Featured Image: NASA comparison between California in 2013 (left) and 2014 (right).
There are 38.8 million people in the state of California. Collectively, they use four trillion gallons of water for domestic and municipal purposes annually. However, that amount accounts for only 20 percent of water allocation in the state; the remaining 80 percent is used by big agriculture.
This information, from the California Department of Food and Agriculture, is becoming the basis of conversation for many who question the impact of the recently enacted, drought-focused executive order from Gov. Jerry Brown.
On April first, for the first time in California’s history, the governor enacted a mandatory 25 percent water reduction for all cities and towns. This came after Gov. Brown attended an annual snow-pack-measuring convergence in the Sierra Mountains.
“Today we are standing on dry grass where there should be five feet of snow,” said Brown in a statement to attending media. “This historic drought demands unprecedented action.”
“Therefore, I am issuing an executive order mandating substantial water reductions across our state,” said Brown in closing. “As Californians, we must pull together and save water in every way possible.”
However, the phrase, “in every way possible” does not actually mean in every way possible. Most of California’s 74,600 farms and ranches have been given full immunity from these cutbacks.
What’s more, Brown, and his administration, prevaricated requests for explanation on the exemptions by citing “hardship” and “previous, significant cutbacks” as reason enough to leave agriculture out of legislation.
Reality, however, differs on this account: As an industry, agriculture was valued at $46.4 billion in the also-drought-stricken year 2013, according to the CDFA. This represents a 15 percent increase in value; also, the most value ever generated by agriculture.
The 2014 numbers are not yet available.
Furthermore, “hardships” – what seems to be the euphemism for fallow fields – is strangely not accurate. There are currently 880,000 acres of fallow, or soon to be fallow, fields in California due to the drought, according to the U.S. Department of the Interior. This represents 3.3 percent of California’s 27 million acres of cropland, a full double-digit percentage difference from cutbacks being asked of non-agriculture.
California also boasts 16 million acres of strictly grazing land, which is not in any drought calculations or legislation at all.
Voices attune to this balance-discrepancy, have not only been vocal on Gov. Brown’s lack of equal cuts, but the methods agriculture uses to stem the problems of the drought.
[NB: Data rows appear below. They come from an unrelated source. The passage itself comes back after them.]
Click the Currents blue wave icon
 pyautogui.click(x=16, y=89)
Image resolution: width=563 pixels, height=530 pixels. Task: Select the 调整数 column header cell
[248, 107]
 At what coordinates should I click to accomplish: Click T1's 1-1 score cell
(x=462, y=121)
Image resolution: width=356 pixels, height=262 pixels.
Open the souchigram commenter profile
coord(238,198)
Mark Hertsgaard is a San Francisco-based environmental journalist and author of the book “Hot: Living Through the Next Fifty Years,” and recently spoke with Alternet, an enviro-news group.
“If you go down to the Central Valley, where most of the farming takes place, we are now in a kind of an agricultural arms race down there,” Hertsgaard said. “Farmers, neighboring farmers, everyone is trying to drill deeper and deeper wells to get down and grab that groundwater.”
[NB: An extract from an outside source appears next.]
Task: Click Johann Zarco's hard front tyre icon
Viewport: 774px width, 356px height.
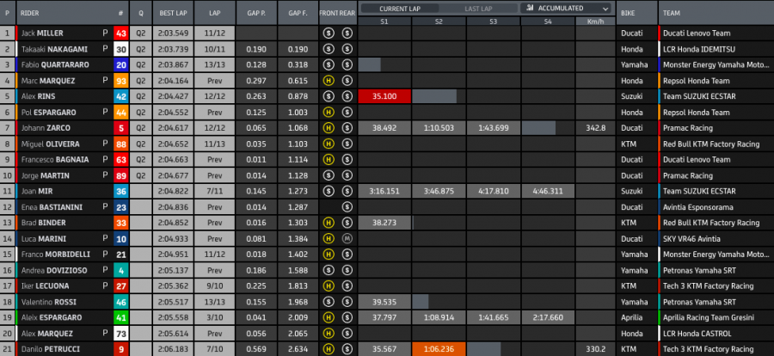Action: coord(328,128)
According to the California Department of Water Resources, groundwater makes up 40 percent of agricultural irrigation water. However, due to a prolonged drought, that number may climb as high as 60 or 65 percent.
“The big danger of that, though, and this is the real, potential doomsday scenario here in California, is that the more you go down and use that groundwater and suck it up like a straw, the greater the danger is that you collapse those aquifers underground,” said Hertsgaard.
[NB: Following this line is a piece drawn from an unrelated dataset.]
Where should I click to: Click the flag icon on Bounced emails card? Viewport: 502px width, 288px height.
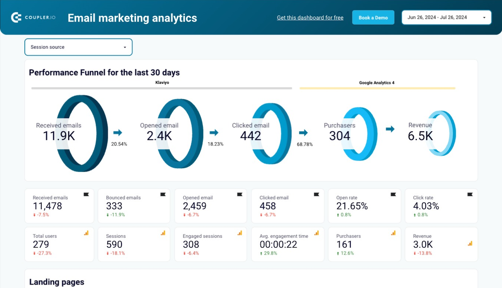click(x=163, y=195)
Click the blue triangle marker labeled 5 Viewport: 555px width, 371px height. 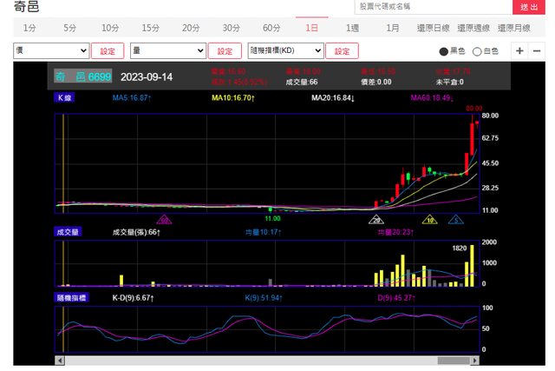point(455,221)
Collapsing an aquifer is serious and irreversible, according to the United States Geological Survey.
“The compaction of unconsolidated aquifer systems that can accompany excessive groundwater pumping is by far the single largest cause of subsidence,” a December 2000 USGS study, republished in 2013, found.
“The overdraft of such aquifer systems has resulted in permanent subsidence and related ground failures,” said the study.
NASA estimates that California would need 11 trillion gallons of rainwater to replenish the state from the drought. That equates to nearly 170 days of Niagra Falls’ water volume.
And with that, protracted drought conditions, desertification, economic hardship, and perhaps even diaspora are real possibilities, if 80 percent of California’s water usage is untouched by drought legislation.